Someone asked Coker how self-published authors can hope to find and reach readers. Coker said, much as Barry Eisler had, that discoverability is better now than ever thanks to online searching versus relying on being shelved in a bookstore. Coker cautioned writers not to go exclusive with any one retailer. Smashwords, in fact, refuses to distribute to Amazon, which is the largest retailer, because Amazon tries to get authors to go exclusive with them. But that limits your outreach. Sure, Amazon’s audience is massive, but Coker urged writers not to contribute to its attempt to monopolize the system. Because eventually all this freedom authors now have will be swept away again if Amazon were to control the distribution.

“Good writing will always find readers,” Coker said. And, “The great thing about digital publishing is that you can always revise. Your book is a living thing. You can change the cover, you can revise the text and make it better.” He said if you’re not averaging 4.5 stars or more, you should consider a revision. I find that a bit much. I never trust people’s books if they have high star averages because it makes me believe only their friends have reviewed the work. Better, in my opinion, to have a variety of reviews and star ratings. Certainly, though, if the ratings are mostly low, I would consider revising.

Coker took Penguin Random to task for AuthorHouse as well. For those who don’t know it, AuthorHouse is a “publisher” that really just takes money from authors. Writers pay for things like editing and promotional packages, etc. AuthorHouse has had a bad rep for a while, and I have to wonder at Penguin Random acquiring it. Coker said it was the equivalent of a big publisher saying, “You’re not good enough for us to publish through our big brand, but we’re happy to take your money.”

Of course, if you do self-publish, there’s a chance you will spend money on outside editors and designers. But it shouldn’t cost you $20k to publish your book.
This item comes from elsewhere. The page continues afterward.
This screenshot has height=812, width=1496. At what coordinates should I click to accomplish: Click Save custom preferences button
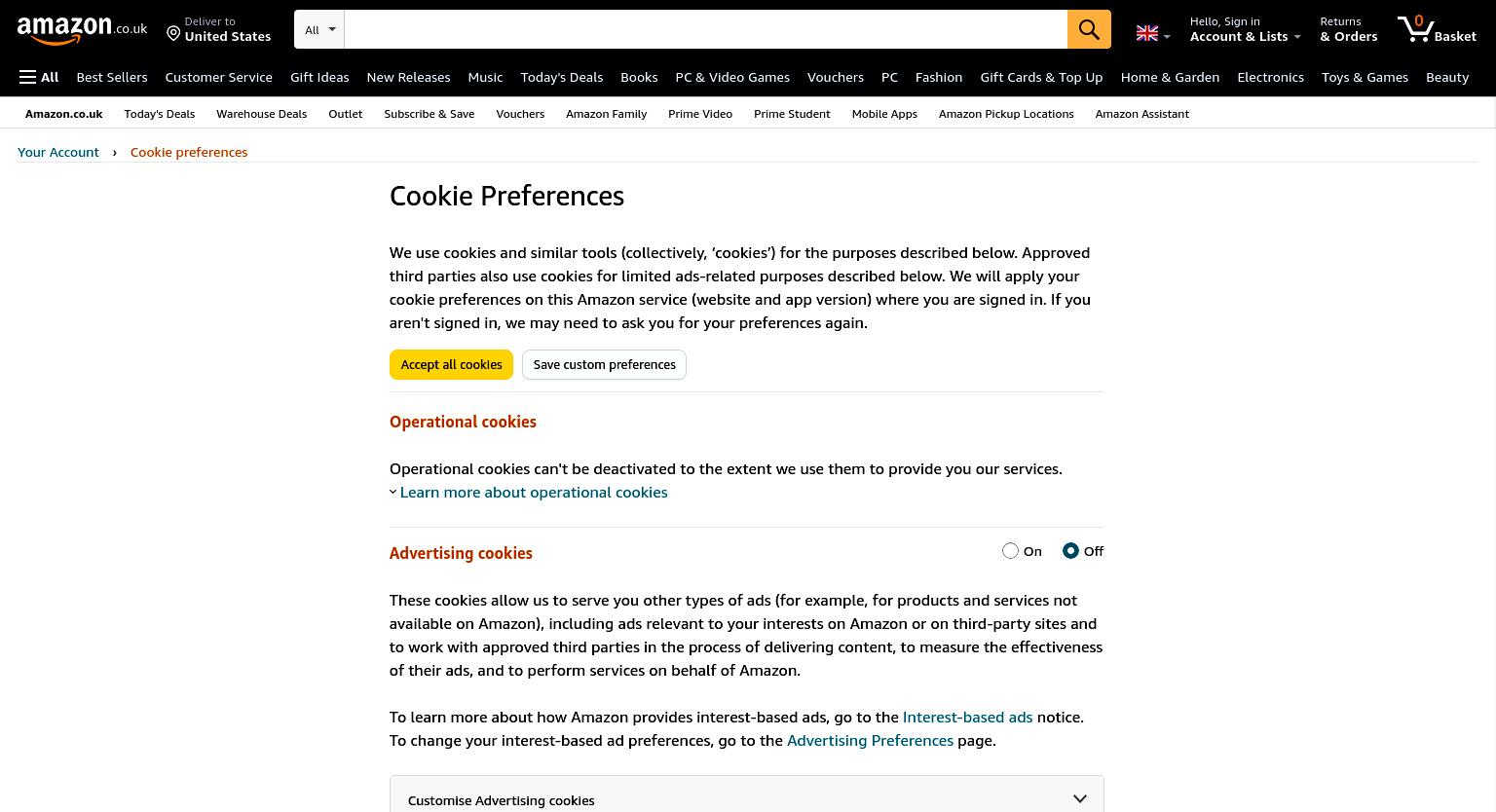pos(604,364)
Which is, in some cases, what places like AuthorHouse have eked out of people.

The final question of the morning was one that had been similarly asked of Eisler the day before: “Doesn’t indie publishing need some kind of gatekeepers? Isn’t there value in rejection?” Coker answered that Smashwords is not in the business of judging books. Instead, feedback comes directly from the consumer—the readers—in the form of reviews and sales. Again, it boils down to putting your best work out there. Write it, have it edited, have it beta read and critiqued, rewrite it . . . Make sure it is the best you can make it. And then launch it and see how high it flies.